Consigna A
Transcribe completo y sin cambios el texto sobre las discapacidades.

Texto de lectura
»»
Palabras mayores que diría aquél.
En estos tiempos del sálvese quien pueda deberíamos tomarnos
unos instantes de reflexión ante las oportunidades que, a lo mejor sin
merecerlo, tenemos los afortunados seres que no sufrimos (al menos en
apariencia) discapacidades físicas, mentales o sensoriales, gentes de bien que
desconocemos el significado de las discapacidades motoras.
Y por supuesto que no estoy negociando con la sapiencia de
mis queridos lectores de la cual no dudo, tampoco, y me gustaría que esto
quedase bien claro, intento con este reportaje ahondar miserablemente en la
bondad, humanidad y sensibilidad de un público acomplejado y cínico que se
crece con las desgracias ajenas, quiero entender que ese tipo de seres no son
mis leyentes.
El “sensibilismo” me da bastante por el culo.
««
Datos registrados
»»
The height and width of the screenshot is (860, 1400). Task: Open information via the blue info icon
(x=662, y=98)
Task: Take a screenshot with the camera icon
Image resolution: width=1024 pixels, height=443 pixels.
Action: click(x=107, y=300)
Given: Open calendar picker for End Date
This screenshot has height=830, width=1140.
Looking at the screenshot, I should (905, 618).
««
»»
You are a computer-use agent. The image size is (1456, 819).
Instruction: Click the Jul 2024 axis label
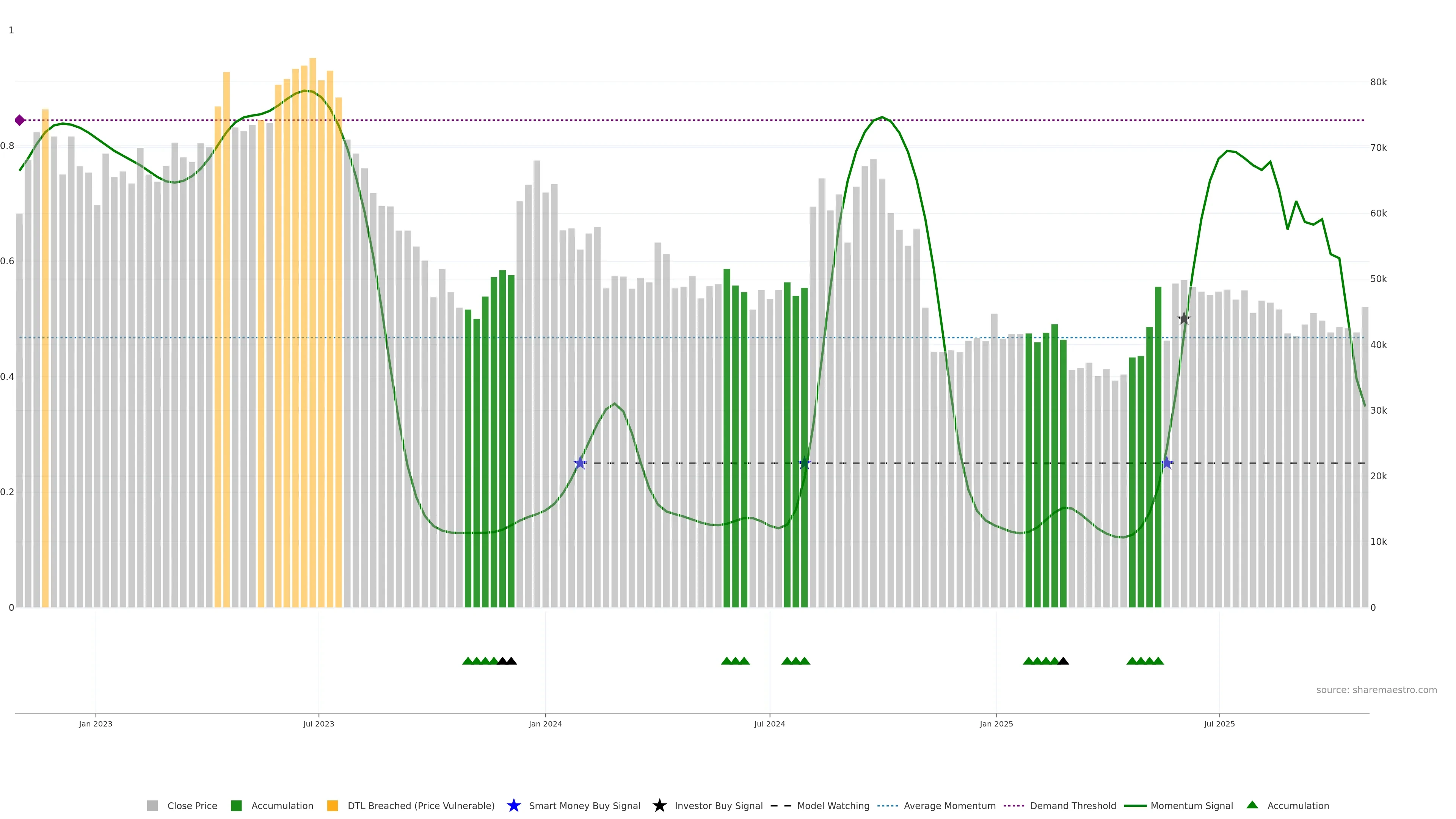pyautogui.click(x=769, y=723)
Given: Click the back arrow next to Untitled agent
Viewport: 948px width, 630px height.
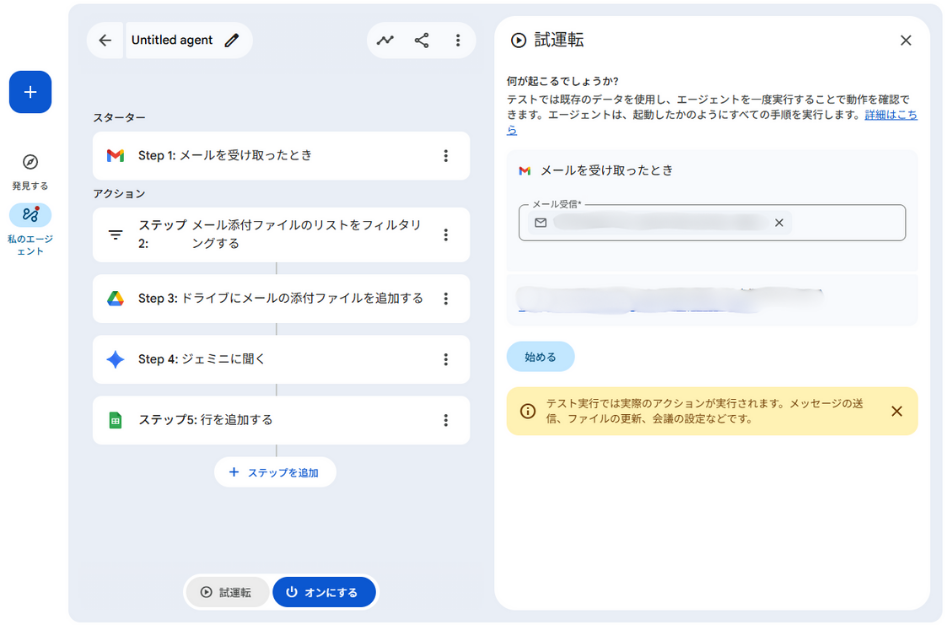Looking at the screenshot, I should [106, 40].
««
Consigna B
Reproduce palabra por palabra las líneas del listado, comenzando por la que contiene "The height and" y continuando hasta la que contiene "Looking at the screenshot, I should (905, 618).", ambas incluidas.

Respuesta del ejercicio A
Palabras mayores que diría aquél.
En estos tiempos del sálvese quien pueda deberíamos tomarnos
unos instantes de reflexión ante las oportunidades que, a lo mejor sin
merecerlo, tenemos los afortunados seres que no sufrimos (al menos en
apariencia) discapacidades físicas, mentales o sensoriales, gentes de bien que
desconocemos el significado de las discapacidades motoras.
Y por supuesto que no estoy negociando con la sapiencia de
mis queridos lectores de la cual no dudo, tampoco, y me gustaría que esto
quedase bien claro, intento con este reportaje ahondar miserablemente en la
bondad, humanidad y sensibilidad de un público acomplejado y cínico que se
crece con las desgracias ajenas, quiero entender que ese tipo de seres no son
mis leyentes.
El “sensibilismo” me da bastante por el culo.

Respuesta del ejercicio B
The height and width of the screenshot is (860, 1400). Task: Open information via the blue info icon
(x=662, y=98)
Task: Take a screenshot with the camera icon
Image resolution: width=1024 pixels, height=443 pixels.
Action: click(x=107, y=300)
Given: Open calendar picker for End Date
This screenshot has height=830, width=1140.
Looking at the screenshot, I should (905, 618).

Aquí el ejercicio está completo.